子の戸籍を取るということは、筆頭者である親の戸籍を取ることになるので、相手が子と同じ戸籍にいる限り、子の戸籍を辿っていけば必ず相手の戸籍を取ることができます。
参考までに、子が親と同じ戸籍にいないとしたら次のような状況です。
- 子が婚姻または養子縁組して親の戸籍から抜けた
- 何らかの理由で子が分籍して親の戸籍から抜けた
- 親が再婚相手の氏を称して再婚した(子が再婚相手と養子縁組していない)
これらに該当するときは、やはり正当な理由を役所に提示して、相手の戸籍を本籍から辿っていくしかありません。
相手の兄弟姉妹に頼むことはできる?
戸籍を無条件に取ることができる前提1は、本人・配偶者・直系親族に限られているため、戸籍の違う兄弟姉妹・親族は、本人からの委任状か正当な理由を必要とします。
ですから、別れた相手と戸籍が異なる兄弟姉妹に頼んで、こっそり戸籍謄本を取ってきてもらうことはできません。
それ以前の問題として、相手の兄弟姉妹に頼めるような関係性なら、戸籍謄本を取ってきてもらうまでもなく、相手の状況を聞き出せるのではないでしょうか?

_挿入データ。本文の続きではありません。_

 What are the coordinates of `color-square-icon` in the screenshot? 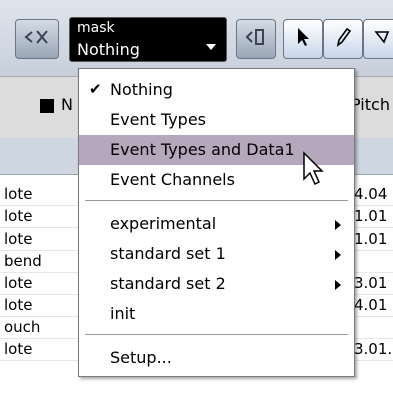 It's located at (47, 106).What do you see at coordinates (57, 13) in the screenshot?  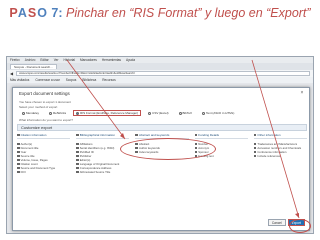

どうしても戸籍謄本が必要なら別の理由があるはずで、それが取得請求の正当な理由にならないか考えてみましょう。
兄弟姉妹経由で取得できる可能性があるとすれば、離婚で夫婦の戸籍から抜けた相手(主に元妻)が親の戸籍に戻り、その親の戸籍に未婚の兄弟姉妹が入っている場合です(兄弟姉妹にとって自分の戸籍なので簡単に取れる)。
正当な理由の証明を求められたら?
個人情報に厳しくなった現在では、役所によっては請求理由を伝えても応じてくれず、正当な理由の証明を、書面で求められる可能性も十分にあります。
このサイトは、調停について説明しているので、個人の事情で変わる請求理由には触れませんが、調停を理由として戸籍謄本を請求する場合、調停中なら家庭裁判所に事件係属証明書を交付してもらえば、役所側もノーとは言えないはずです。
もしくは、受理された調停申立書の写し、調停期日通知書にも申立人と相手方が記載されており、調停中であることはわかるので、それらの提出で足りるかもしれません。
相手の戸籍謄本取得に難航するようなら、何が必要なのか役所に確認してみてください。